--- EXERCISE REQUIREMENTS ---
Only the number is wanted: how many lines below include "computer"?

Records from a data collection:
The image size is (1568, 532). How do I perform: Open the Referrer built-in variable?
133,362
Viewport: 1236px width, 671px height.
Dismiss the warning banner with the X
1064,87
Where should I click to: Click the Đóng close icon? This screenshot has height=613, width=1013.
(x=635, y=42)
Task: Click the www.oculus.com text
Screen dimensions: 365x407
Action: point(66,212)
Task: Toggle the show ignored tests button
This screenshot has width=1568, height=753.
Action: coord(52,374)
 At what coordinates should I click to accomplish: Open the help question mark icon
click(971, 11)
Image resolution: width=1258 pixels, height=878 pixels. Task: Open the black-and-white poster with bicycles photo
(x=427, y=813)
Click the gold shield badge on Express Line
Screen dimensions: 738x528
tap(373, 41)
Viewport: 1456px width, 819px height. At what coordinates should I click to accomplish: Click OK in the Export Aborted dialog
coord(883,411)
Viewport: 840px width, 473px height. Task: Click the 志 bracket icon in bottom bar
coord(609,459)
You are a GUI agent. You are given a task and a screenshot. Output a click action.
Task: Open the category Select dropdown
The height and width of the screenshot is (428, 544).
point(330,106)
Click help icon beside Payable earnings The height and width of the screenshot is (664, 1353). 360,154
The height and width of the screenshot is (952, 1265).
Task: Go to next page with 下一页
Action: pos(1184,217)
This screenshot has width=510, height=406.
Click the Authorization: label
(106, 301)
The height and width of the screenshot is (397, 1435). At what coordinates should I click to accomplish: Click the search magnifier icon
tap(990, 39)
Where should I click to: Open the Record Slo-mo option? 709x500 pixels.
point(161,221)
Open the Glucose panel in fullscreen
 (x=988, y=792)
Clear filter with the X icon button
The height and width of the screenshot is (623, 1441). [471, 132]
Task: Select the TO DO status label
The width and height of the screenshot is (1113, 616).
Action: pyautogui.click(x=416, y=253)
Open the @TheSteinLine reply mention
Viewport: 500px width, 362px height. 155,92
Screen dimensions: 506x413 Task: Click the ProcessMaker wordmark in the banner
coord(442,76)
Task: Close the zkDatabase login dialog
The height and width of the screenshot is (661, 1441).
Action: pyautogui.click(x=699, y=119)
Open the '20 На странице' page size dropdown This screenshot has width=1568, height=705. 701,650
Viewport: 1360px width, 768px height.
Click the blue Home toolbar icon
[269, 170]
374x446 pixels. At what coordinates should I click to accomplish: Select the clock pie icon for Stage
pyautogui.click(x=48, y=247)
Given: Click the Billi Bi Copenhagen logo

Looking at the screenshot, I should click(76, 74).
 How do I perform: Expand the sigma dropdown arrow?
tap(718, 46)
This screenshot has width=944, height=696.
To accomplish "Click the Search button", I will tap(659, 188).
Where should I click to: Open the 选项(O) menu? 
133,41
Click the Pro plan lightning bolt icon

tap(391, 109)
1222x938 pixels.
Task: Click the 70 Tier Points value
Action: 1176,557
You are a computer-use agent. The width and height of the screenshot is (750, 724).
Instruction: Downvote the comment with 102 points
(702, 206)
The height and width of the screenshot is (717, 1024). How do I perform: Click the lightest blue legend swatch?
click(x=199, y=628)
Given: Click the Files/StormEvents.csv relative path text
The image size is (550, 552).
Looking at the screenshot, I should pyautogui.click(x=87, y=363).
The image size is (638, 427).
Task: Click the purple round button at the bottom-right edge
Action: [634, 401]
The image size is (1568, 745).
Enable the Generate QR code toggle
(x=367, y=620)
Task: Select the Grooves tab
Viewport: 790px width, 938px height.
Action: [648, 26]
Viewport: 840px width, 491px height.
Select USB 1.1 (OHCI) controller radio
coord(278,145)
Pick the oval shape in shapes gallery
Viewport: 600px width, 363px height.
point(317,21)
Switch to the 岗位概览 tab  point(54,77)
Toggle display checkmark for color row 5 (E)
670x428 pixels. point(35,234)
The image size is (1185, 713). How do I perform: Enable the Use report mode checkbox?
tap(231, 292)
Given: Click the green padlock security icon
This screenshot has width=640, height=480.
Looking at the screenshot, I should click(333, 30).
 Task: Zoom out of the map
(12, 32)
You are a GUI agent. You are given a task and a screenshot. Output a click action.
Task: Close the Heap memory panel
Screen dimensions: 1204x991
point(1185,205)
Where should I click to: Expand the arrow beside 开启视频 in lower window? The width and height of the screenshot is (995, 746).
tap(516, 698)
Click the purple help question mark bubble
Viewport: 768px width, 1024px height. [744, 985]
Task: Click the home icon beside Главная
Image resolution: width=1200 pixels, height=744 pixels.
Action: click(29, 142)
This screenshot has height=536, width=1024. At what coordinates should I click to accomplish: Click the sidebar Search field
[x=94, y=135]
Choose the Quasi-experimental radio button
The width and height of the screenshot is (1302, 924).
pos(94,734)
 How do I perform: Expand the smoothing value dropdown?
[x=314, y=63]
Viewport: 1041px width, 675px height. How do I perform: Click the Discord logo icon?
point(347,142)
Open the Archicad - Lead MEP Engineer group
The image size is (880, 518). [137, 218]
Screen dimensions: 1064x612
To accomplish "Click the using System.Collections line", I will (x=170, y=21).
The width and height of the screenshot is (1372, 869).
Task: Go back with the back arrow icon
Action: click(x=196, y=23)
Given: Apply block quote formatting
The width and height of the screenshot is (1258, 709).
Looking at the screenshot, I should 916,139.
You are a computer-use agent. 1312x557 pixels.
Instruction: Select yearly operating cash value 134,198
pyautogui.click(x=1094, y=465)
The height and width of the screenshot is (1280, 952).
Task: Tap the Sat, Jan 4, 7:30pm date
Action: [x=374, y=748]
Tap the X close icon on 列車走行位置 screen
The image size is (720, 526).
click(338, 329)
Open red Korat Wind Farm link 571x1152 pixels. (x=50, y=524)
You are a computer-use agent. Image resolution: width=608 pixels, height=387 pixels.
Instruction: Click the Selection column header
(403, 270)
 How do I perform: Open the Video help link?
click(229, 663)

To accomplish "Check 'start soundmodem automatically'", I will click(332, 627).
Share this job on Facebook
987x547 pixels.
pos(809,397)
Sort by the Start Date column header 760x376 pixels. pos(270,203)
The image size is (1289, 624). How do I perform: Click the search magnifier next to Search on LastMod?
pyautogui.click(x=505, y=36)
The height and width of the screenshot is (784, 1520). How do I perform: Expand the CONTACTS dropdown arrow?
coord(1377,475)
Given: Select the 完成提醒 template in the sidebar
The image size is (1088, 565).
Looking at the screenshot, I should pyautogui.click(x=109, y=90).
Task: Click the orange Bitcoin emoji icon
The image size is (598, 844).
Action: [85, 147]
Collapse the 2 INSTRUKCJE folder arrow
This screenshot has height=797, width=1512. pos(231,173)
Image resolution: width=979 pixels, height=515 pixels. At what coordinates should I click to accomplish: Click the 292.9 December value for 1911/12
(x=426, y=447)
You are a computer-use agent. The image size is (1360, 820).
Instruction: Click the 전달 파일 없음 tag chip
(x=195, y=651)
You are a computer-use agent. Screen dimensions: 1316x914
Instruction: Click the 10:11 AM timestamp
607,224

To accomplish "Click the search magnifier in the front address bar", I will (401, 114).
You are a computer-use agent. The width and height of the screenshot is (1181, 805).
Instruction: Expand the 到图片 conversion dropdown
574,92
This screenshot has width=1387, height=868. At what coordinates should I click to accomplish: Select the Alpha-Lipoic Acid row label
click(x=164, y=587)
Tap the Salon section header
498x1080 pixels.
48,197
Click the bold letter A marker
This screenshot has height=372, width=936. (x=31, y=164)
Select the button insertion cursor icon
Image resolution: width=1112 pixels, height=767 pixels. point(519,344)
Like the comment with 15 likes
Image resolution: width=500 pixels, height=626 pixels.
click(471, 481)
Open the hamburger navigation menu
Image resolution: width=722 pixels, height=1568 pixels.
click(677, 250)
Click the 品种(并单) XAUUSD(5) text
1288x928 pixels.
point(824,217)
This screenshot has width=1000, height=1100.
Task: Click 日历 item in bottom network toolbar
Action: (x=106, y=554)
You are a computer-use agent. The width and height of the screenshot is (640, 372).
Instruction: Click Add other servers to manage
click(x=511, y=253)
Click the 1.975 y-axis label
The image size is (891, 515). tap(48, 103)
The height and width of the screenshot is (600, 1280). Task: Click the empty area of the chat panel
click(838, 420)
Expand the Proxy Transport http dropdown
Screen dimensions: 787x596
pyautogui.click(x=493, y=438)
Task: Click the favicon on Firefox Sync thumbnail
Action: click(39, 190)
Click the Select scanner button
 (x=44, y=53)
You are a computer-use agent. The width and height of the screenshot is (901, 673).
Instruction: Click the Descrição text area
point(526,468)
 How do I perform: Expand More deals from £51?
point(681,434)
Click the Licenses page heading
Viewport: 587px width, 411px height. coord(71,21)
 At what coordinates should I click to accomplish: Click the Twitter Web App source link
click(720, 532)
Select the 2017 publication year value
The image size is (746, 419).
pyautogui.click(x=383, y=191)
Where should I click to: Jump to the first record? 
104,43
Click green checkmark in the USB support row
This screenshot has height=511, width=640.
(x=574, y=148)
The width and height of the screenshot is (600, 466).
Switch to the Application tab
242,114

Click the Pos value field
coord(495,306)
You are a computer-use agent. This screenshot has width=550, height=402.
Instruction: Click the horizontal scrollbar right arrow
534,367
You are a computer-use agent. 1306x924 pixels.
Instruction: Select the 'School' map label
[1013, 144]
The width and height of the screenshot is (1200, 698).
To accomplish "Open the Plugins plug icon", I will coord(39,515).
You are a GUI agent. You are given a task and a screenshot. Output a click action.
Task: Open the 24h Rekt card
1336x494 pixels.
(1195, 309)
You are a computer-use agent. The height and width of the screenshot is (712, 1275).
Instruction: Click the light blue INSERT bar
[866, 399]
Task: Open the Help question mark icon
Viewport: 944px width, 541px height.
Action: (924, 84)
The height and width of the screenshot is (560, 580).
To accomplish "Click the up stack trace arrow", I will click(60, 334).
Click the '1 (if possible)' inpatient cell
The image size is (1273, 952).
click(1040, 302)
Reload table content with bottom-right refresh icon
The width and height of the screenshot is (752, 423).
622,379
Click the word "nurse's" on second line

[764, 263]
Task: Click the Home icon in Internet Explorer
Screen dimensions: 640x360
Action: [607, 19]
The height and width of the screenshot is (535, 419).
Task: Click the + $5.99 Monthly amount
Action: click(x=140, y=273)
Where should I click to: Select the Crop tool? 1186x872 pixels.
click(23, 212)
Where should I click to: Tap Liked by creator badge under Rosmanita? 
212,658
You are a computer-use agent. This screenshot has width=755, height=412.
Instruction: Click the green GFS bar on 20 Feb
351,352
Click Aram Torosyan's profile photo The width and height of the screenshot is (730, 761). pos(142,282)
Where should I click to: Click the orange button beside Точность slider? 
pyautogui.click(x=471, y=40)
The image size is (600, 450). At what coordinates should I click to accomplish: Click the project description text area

--- TASK ANSWER ---
12